Auch das KOF-Konjunkturbarometer der ETH Zürich hat sich im Juli wieder deutlich erholt und den Wert des Schlussquartals 2014 erreicht. Die Arbeitslosenrate hat sich seit Auflösung des Mindestkurses ebenfalls nur marginal von 3,2 auf 3,3 Prozent im Juli erhöht. Die offenen Stellen, die zwischen Januar und April stark zurückgingen, haben sich seit Mai sogar wieder erholt.
Gegenüber der Aufwertung der Währung scheint die Schweizer Wirtschaft also erstaunlich robust zu sein. Sollte sich der Euro beim derzeitigen Niveau von rund 1,10 Franken stabilisieren, dann rechnen wir damit, dass sich die Schweizer Wirtschaft sukzessive an die neue Wechselkursrelation anpasst. Wir halten deshalb an unserer Prognose eines realen Wirtschaftswachstums von 0,9 Prozent in diesem Jahr und 1,5 Prozent im nächsten Jahr fest.
Sollte sich der Euro jedoch wieder Richtung Parität abschwächen, so steigt mittelfristig das Risiko, dass der Standort Schweiz aufgrund zu hoher Lohnstückkosten an Attraktivität verliert. Dies hieße wohl, dass die Unternehmen vermehrt Produktionsstätten ins Ausland verlagern würden.

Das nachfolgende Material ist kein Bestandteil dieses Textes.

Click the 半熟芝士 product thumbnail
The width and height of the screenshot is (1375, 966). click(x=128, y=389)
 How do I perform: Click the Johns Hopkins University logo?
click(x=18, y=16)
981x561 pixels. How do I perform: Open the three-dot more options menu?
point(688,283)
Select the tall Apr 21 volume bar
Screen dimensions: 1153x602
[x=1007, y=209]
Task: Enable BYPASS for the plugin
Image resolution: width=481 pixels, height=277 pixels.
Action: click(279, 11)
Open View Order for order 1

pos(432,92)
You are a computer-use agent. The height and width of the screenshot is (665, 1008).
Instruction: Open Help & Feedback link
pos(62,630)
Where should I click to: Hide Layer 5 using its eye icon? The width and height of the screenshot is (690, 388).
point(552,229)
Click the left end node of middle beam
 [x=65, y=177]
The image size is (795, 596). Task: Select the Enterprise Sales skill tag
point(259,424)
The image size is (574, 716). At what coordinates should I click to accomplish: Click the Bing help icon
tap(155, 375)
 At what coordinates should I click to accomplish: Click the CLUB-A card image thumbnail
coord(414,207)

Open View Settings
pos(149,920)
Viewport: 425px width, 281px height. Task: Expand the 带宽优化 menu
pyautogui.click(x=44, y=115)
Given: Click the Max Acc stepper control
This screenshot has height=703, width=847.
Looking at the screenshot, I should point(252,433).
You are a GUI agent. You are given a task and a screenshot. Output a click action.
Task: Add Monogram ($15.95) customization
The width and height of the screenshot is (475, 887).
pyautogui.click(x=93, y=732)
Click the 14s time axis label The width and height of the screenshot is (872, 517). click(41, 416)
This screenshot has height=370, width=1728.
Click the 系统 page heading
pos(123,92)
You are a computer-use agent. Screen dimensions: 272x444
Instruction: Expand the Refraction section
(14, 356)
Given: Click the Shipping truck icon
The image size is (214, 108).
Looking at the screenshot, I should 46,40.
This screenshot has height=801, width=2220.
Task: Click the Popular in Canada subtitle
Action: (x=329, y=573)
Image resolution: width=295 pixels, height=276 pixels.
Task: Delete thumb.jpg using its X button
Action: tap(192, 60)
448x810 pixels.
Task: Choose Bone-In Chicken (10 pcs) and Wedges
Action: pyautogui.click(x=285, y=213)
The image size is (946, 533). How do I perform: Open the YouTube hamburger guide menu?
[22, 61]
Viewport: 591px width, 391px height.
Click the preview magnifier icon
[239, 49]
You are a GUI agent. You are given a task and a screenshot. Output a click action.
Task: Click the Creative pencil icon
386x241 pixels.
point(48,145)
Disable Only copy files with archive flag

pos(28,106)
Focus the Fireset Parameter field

Auch von China gehen keine Rezessionsgefahren aus. Zwar ist die Schweizer Wirtschaft eine der exportabhängigsten der Welt, allerdings gehen nur rund fünf Prozent der Exporte in das Reich der Mitte. Die Exporte nach China machen also nur 3,5 Prozent des Schweizer BIP aus. Eine Wachstumsabschwächung von 2,5 Prozentpunkten in China hätte in der Schweiz einen Rückgang von nur 0,1 Prozentpunkten zur Folge.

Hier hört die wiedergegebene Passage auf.